New American South

Image of a bridge overlooking a blue sky with some clouds

Silicon Valley as the center of the universe for venture capital and value creation is both an objective truism and a victim of confirmation bias. The origin story of Silicon Valley as the epicenter of innovation began ~70 years ago in 1955 with Shockley Semiconductors Laboratory. Since then, it has served as the de facto magnet for top talent from all over the world interested in building new technology.

On one hand, it is easy to agree Silicon Valley will continue to serve as the global center of startups and venture capital. It has a multi-decade lead on every other hopeful ecosystem and consistently produces world-changing solutions to problems of all shapes and sizes. On the other hand, it remains geographically isolated from the vast majority of the U.S. population, and therefore customers and talent.

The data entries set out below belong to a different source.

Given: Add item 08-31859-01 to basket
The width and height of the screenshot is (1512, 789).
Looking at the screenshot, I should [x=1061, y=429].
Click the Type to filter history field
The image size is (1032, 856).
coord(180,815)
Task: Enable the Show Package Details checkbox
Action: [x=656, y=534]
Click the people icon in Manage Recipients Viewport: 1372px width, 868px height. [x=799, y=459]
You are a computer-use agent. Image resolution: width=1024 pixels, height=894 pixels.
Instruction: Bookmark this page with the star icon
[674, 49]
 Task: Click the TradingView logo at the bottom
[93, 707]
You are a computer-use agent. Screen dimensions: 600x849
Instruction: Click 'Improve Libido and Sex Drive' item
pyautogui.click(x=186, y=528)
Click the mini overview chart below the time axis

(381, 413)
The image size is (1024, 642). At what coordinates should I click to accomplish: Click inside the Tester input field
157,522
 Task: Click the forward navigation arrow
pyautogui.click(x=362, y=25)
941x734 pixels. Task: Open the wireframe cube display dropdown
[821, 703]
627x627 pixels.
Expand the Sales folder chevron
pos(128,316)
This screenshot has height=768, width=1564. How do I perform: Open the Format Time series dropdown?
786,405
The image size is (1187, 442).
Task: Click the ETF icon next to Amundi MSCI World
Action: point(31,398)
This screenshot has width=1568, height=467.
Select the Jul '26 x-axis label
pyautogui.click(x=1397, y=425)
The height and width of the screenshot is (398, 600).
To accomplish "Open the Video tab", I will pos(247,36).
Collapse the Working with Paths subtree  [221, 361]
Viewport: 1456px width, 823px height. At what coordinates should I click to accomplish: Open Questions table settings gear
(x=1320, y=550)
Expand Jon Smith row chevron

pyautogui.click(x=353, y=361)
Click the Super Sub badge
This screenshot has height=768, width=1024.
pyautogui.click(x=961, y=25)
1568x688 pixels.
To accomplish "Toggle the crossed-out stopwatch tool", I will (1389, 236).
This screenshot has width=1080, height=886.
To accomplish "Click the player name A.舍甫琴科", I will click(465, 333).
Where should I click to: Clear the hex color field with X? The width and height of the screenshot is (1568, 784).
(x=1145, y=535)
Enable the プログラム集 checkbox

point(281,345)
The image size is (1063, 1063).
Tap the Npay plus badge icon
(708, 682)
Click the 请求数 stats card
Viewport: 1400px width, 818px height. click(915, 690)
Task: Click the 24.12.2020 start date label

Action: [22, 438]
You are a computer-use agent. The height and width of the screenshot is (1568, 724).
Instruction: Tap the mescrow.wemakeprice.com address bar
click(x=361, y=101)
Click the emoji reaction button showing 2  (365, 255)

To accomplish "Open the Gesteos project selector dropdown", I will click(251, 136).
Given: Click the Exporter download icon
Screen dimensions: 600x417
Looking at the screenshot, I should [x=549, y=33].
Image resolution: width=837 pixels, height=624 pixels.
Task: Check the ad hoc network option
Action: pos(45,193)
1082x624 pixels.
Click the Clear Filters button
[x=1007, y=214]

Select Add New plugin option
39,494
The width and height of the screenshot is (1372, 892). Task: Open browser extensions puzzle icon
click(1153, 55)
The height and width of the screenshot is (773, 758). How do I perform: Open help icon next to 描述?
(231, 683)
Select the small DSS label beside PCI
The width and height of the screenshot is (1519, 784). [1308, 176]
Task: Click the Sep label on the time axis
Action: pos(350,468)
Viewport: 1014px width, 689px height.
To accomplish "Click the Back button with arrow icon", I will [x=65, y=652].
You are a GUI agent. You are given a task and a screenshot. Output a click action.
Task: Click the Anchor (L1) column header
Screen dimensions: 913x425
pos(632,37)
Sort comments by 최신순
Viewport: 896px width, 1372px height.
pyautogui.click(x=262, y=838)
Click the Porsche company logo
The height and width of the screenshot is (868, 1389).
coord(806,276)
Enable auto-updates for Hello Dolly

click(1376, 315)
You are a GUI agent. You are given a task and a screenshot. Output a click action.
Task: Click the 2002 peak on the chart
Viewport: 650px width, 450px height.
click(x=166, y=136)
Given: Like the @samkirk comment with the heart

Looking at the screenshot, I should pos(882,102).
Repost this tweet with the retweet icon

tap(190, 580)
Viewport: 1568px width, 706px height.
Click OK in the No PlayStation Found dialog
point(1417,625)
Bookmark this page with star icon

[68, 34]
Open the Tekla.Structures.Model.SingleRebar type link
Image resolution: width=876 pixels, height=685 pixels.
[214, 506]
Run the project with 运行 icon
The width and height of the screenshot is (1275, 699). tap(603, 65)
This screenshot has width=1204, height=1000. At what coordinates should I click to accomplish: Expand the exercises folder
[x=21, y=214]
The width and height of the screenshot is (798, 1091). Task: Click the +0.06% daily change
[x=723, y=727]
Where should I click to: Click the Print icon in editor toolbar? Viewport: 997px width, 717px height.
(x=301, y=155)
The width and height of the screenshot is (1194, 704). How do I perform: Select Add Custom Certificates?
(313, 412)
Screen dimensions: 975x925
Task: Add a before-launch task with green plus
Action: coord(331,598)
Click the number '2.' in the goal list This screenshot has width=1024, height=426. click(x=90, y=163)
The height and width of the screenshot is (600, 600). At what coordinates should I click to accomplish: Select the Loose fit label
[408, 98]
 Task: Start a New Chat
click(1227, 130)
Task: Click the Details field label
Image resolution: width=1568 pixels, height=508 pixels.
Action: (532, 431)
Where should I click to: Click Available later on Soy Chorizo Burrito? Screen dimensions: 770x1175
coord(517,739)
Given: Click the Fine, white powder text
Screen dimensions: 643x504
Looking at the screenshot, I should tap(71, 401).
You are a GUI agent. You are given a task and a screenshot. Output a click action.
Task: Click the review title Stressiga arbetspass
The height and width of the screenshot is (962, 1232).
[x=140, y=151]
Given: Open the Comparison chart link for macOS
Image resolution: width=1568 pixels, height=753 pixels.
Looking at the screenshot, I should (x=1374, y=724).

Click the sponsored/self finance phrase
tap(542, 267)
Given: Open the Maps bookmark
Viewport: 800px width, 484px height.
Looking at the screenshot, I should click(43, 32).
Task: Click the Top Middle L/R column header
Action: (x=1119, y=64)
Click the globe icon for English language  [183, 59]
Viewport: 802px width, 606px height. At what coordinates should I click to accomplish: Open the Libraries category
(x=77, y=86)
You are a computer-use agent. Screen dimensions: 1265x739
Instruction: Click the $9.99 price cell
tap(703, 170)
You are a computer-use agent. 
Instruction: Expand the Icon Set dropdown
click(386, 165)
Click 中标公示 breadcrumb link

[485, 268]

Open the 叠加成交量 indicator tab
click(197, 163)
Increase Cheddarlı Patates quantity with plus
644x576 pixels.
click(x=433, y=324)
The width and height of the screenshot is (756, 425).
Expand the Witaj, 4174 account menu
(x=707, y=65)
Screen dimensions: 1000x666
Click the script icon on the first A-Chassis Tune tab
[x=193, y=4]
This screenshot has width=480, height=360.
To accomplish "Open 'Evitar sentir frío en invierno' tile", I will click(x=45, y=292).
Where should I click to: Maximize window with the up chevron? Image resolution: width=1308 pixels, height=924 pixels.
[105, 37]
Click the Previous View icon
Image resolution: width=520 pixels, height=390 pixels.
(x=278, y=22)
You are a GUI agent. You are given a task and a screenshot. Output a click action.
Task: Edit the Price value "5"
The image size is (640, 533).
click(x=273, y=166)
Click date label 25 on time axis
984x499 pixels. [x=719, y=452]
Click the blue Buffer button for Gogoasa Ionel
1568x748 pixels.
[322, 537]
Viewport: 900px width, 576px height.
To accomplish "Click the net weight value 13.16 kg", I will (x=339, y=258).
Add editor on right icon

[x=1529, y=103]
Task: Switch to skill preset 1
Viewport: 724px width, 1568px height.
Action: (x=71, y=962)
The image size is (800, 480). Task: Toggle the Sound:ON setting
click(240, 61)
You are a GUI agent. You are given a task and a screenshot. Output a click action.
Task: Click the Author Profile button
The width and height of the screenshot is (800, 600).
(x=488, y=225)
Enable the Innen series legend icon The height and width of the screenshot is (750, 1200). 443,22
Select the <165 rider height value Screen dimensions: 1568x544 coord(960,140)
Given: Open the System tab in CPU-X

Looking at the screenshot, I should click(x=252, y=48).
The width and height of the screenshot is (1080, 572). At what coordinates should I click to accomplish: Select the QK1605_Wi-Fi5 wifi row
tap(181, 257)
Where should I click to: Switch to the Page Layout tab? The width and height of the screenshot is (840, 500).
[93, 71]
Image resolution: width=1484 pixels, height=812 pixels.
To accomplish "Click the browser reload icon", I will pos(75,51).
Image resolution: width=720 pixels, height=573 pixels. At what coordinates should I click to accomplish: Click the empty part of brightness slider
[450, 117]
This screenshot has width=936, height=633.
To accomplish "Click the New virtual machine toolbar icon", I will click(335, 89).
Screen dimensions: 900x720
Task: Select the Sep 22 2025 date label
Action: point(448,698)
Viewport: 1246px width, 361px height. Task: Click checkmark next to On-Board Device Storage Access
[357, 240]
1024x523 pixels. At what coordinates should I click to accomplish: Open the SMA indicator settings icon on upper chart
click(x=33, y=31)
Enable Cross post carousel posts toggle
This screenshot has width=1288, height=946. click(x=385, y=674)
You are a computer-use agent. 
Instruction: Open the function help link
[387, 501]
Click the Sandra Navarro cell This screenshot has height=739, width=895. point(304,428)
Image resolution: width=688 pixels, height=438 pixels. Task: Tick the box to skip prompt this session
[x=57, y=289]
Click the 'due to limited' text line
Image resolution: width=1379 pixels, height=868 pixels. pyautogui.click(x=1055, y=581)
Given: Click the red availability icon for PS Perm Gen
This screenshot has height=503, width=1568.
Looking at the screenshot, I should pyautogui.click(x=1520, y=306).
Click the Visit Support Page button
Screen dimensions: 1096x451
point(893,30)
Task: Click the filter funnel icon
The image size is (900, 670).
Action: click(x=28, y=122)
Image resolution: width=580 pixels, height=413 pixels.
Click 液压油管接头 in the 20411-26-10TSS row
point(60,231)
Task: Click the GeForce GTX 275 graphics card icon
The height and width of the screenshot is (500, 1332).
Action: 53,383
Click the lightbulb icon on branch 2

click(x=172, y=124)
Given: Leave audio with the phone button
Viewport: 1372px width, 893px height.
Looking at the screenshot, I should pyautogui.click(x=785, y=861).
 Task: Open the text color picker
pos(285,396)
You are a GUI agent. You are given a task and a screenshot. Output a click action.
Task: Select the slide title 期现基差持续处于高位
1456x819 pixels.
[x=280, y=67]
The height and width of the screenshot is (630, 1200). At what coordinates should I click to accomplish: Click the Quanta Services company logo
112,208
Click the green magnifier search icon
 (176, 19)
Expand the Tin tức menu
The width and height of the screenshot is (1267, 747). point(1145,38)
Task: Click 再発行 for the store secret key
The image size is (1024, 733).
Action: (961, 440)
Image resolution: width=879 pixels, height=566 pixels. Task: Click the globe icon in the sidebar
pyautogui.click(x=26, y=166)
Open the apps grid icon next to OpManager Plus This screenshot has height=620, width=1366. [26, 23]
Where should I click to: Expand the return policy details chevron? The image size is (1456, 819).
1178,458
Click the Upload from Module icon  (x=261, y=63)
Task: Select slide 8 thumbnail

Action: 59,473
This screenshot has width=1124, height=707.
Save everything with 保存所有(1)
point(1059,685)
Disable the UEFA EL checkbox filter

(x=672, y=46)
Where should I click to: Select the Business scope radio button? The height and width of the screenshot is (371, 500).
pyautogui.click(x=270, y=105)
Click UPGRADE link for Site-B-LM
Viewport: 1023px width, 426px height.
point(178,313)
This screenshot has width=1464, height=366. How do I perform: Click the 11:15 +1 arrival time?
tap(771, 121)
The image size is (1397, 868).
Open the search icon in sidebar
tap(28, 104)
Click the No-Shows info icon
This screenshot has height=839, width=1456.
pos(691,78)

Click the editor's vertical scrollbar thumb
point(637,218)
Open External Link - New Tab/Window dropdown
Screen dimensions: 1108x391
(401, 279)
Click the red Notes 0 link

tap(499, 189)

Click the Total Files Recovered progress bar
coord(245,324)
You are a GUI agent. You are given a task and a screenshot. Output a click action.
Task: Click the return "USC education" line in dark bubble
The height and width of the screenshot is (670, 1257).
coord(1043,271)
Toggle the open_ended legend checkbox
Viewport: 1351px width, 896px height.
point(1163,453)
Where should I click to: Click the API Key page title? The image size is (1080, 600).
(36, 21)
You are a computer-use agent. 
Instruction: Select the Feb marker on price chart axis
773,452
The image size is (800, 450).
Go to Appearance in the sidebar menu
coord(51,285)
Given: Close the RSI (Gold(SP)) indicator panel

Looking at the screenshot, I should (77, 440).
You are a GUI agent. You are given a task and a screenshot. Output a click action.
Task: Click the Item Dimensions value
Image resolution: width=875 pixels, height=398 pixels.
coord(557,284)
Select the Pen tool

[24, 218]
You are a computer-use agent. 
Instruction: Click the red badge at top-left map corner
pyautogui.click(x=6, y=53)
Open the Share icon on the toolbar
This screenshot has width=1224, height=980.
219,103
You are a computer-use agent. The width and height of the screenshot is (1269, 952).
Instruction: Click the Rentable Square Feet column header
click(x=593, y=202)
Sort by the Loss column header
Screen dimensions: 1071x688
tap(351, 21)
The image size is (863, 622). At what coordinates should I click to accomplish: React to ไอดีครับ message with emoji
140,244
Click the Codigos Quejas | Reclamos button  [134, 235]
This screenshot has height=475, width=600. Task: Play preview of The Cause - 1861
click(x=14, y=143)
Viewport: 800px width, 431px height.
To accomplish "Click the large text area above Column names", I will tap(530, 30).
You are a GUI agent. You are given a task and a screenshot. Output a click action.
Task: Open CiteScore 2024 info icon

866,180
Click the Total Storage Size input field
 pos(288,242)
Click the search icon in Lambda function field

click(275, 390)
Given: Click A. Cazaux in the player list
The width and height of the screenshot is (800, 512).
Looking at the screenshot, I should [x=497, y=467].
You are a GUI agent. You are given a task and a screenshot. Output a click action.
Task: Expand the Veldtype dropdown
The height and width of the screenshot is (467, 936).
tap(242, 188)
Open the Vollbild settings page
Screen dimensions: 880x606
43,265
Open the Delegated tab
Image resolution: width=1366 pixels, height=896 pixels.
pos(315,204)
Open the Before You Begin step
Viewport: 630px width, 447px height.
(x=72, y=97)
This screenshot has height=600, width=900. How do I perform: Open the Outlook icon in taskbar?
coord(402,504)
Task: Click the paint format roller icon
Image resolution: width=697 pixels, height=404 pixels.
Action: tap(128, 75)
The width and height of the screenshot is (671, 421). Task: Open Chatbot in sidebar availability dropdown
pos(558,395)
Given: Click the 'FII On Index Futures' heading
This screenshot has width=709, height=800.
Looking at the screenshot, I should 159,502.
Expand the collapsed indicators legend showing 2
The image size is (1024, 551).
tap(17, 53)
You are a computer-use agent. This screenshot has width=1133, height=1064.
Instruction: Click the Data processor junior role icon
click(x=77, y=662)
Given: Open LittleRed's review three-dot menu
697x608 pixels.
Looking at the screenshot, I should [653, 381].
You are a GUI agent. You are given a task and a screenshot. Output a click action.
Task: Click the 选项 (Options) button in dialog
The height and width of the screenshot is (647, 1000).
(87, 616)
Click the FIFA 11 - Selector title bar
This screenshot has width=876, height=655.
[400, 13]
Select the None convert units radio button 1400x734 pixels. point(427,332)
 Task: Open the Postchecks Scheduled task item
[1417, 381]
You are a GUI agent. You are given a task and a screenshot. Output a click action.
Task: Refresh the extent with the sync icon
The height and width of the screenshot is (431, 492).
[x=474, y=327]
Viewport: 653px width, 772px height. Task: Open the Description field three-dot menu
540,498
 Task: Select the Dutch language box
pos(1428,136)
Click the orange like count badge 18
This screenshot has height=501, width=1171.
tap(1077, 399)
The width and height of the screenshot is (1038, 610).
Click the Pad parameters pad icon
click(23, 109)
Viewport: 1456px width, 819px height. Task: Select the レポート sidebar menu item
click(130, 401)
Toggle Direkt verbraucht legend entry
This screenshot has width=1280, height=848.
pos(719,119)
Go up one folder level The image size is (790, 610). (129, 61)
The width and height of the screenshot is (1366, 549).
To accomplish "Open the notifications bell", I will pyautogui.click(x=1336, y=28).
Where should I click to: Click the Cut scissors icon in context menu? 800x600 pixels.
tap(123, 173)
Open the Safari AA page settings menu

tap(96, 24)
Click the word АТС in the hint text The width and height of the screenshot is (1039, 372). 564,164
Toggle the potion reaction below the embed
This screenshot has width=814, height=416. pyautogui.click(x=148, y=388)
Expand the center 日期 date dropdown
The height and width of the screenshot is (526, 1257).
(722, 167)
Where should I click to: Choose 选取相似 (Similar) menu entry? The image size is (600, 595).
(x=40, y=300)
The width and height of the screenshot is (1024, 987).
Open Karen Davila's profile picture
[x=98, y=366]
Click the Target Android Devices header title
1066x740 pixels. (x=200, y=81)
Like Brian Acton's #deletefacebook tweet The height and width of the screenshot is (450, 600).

How could every viable idea originate from a relatively limited geographic footprint lacking meaningful connectivity with the rest of the sprawling U.S. economy?

In 2020-2021, the U.S. experienced a watershed moment with 56 million people redistributing across the U.S. in ‘The Great Relocation’. Many thousands of people from across Silicon Valley’s elaborate ecosystem dispersed across the country for the first time in a post-technology world, a marked change from an otherwise consistent story of ecosystem growth since 1955.

In short, knowledge and networks broken off from Silicon Valley’s motherboard arrived post-COVID in metropolitan areas spanning the U.S., primarily the South.

Experienced CEOs, startup founders, angel investors, corporate executives, VCs, PE investors, academics, scientists, product leaders, marketers, technologists, sales leaders, and so forth landed in places like Nashville, Raleigh-Durham, Atlanta, Austin, Dallas-Ft. Worth, Charlotte, and the list continues. LinkedIn profiles may still read ‘San Francisco’ or ‘New York’ though home and work are now many miles away.

The rearrangement of talent nationally will produce a 2.0 era of company building across the U.S. Localized networks are maturing to create something entirely new and at a different scale.

With the surge of interest in A.I., there is a renewed energy in and around places like San Francisco and New York, which is generally a good thing for our innovation economy. We need our globally renowned hubs to be alive and well. However, pieces to those puzzles continue to extend South in the form of distributed teams and offices, customer footprints, warehouse and manufacturing facilities, and more.

Rise of the New American South

Despite the headlines, the majority of relocated talent is staying put, enabled by homes purchased, newfound proximity to family and friends, a shift in lifestyle needs and preferences, and more conveniences of home extending to these growing metropolitan cities. 

The total number of cities perceived by entrepreneurs and tech talent as viable options for living and building companies has changed forever. The "n" changed in terms of the overall number of cities talent will continue to choose between in the decades ahead.

Prior to COVID, there was a seemingly perpetual shuffling of talent between New York and Los Angeles, or San Francisco and New York, then increasingly Los Angeles and San Francisco. Many found themselves splitting time between 2 metros. Now, a growing population of top-tier operators view places like Nashville, Raleigh-Durham, Dallas, Tampa, and more as part of the migration conversation.

This perspective extends to cities far beyond the false binary choice between Austin and Miami fueled by VC Twitter in 2020.

A greater number of entrepreneurs building in places like the New American South requires a greater number of stage-appropriate investors to fuel solutions for our collective future. Forming collaborative networks spanning all corners of private capital is imperative to closing the funding gap long-experienced by entrepreneurs between the coasts. This is enabled by the unique accessibility of the geography, connected by an efficient system of interstates and short, inexpensive flights.

Introducing Daytrip Ventures

Daytrip invests in pre-scale (pre-seed and seed) companies building in proximity to the New American South, the fastest growing economy in the U.S. We are building a new kind of network to support pre-Series A companies along their journeys.